おいおい……岡嶋たちが中庭へ入ってきた。まさか、俺がここにいるってバレちゃってるのか? やがて、やつら少しずつ迫ってくるとともに話し声が聞こえてきた。
「おい、田中。本当に浦間はここにいるんだろうな!?」
岡嶋が眼鏡をかけた男子生徒の胸ぐらを掴む。
「え、えっと、僕のスキルだと浦間君はこの辺にいるって出たから、多分いると思うけど、正確な場所までは……」
「お、岡嶋さん、だったら中庭をしらみつぶしに探しましょうよ」
「よーし、佐藤、そうするか。もしいなかったら、お前らに俺の鉄拳を食らわせてやるからなあ」
「「そ、そんなぁ……」」
「…………」
なるほど。田中と佐藤っていう生徒は俺を探すために強制的に連れられてきた格好か。探索係が田中で、照明役が佐藤ってやつだな。立場的に田中っていう生徒が一番弱そうだが、おそらくその下にいるのが俺だったんだろう。

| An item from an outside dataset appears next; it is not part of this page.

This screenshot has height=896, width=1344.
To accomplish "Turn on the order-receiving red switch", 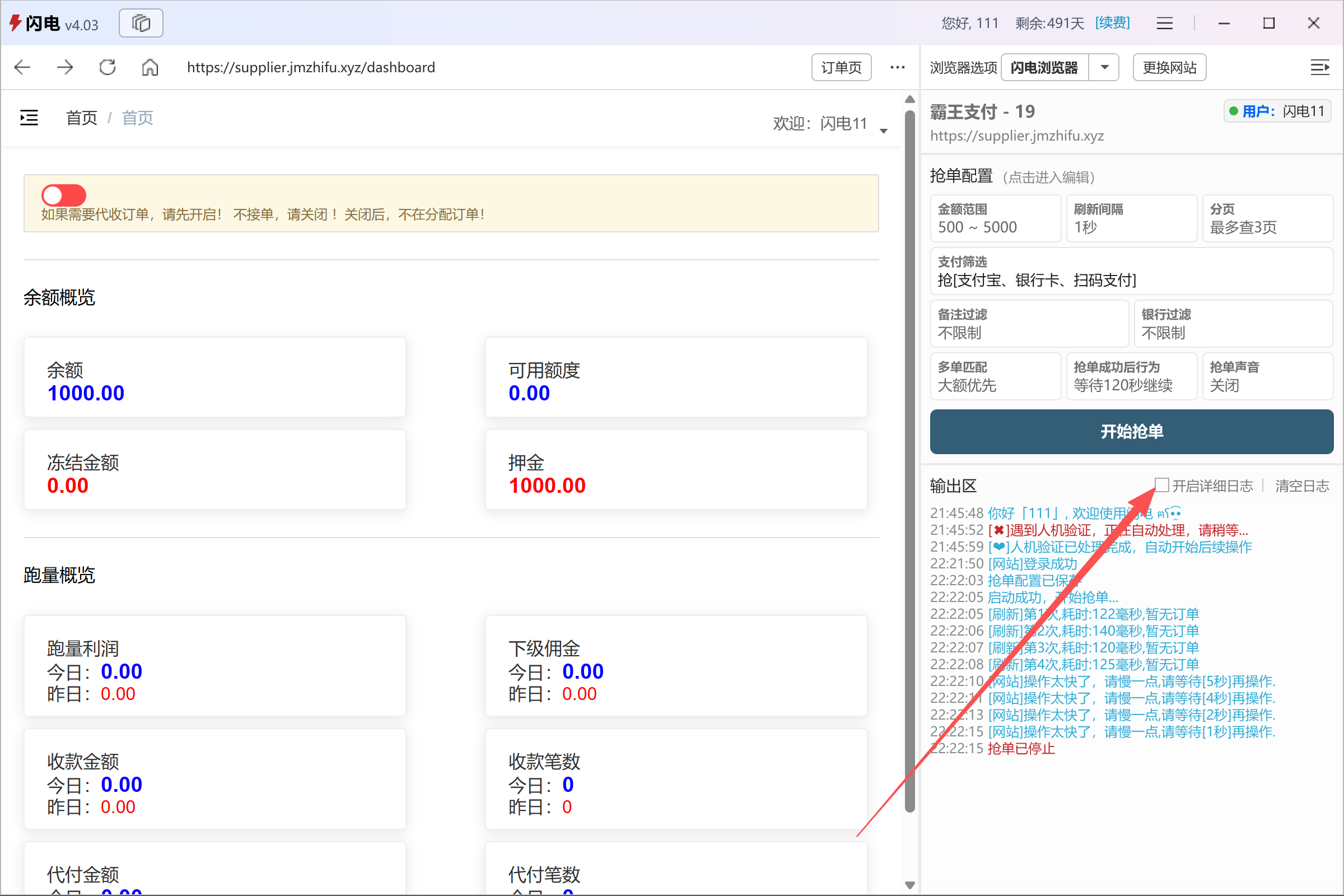I will click(63, 195).
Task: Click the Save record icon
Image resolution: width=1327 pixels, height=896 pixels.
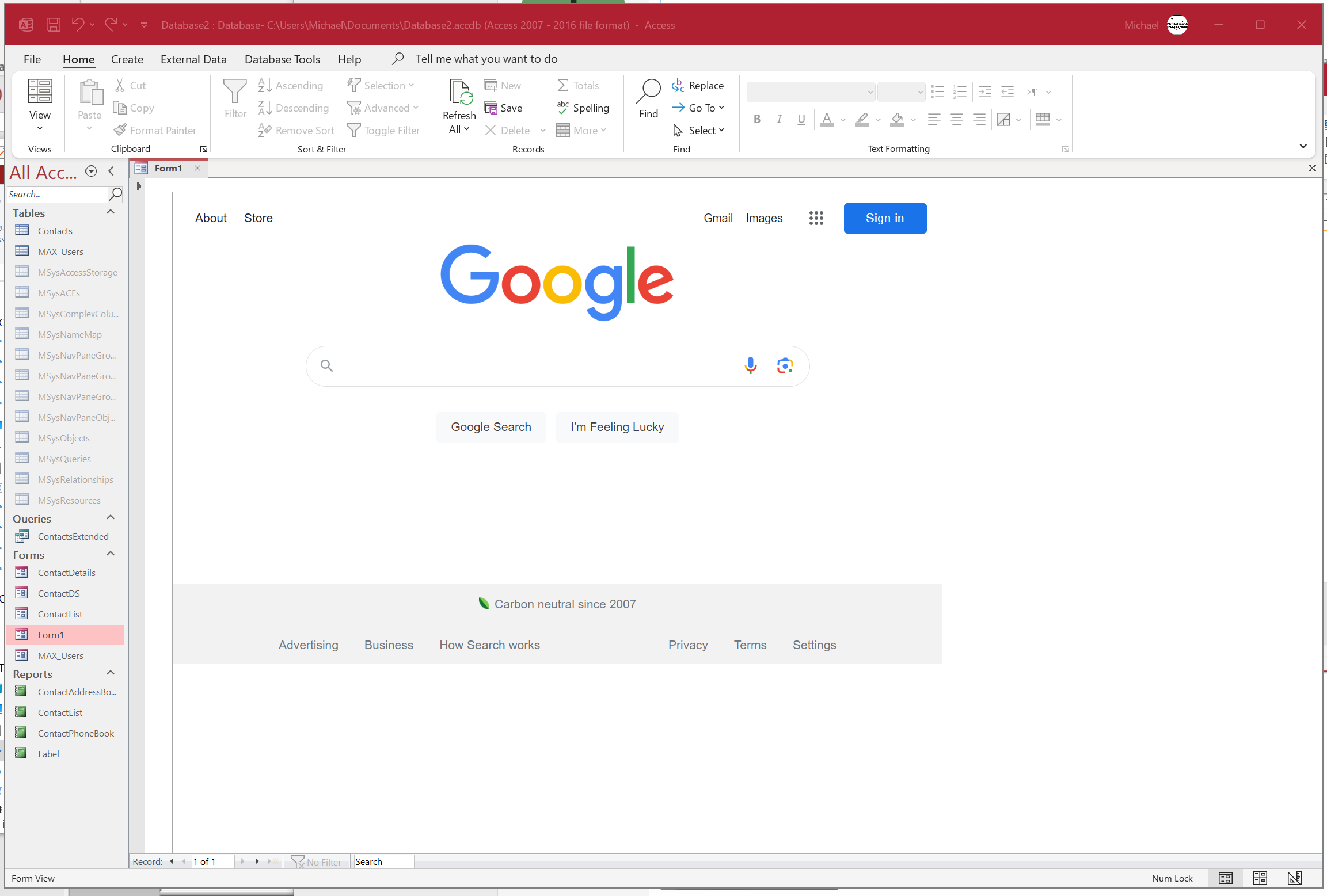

「浦間ぁ、待ってろよ……。いじめられっ子の底辺の分際で、みんなの前で恥をかかせやがったお礼に、この手でぶっ殺してやるからなあ……」
冷静に分析してる場合じゃなかった。岡嶋のやつがふざけた台詞を吐きやがったんだ。それくらいで殺すって、お前なあ――
『――まだ起きているか、学校の生徒たちよ。零時を過ぎたばかりだが、次元が開いたゆえ報告する』
時空の番人の声が脳内に響く。こんな状況ではあるものの、次は一体何を貰えるのか楽しみになってきた。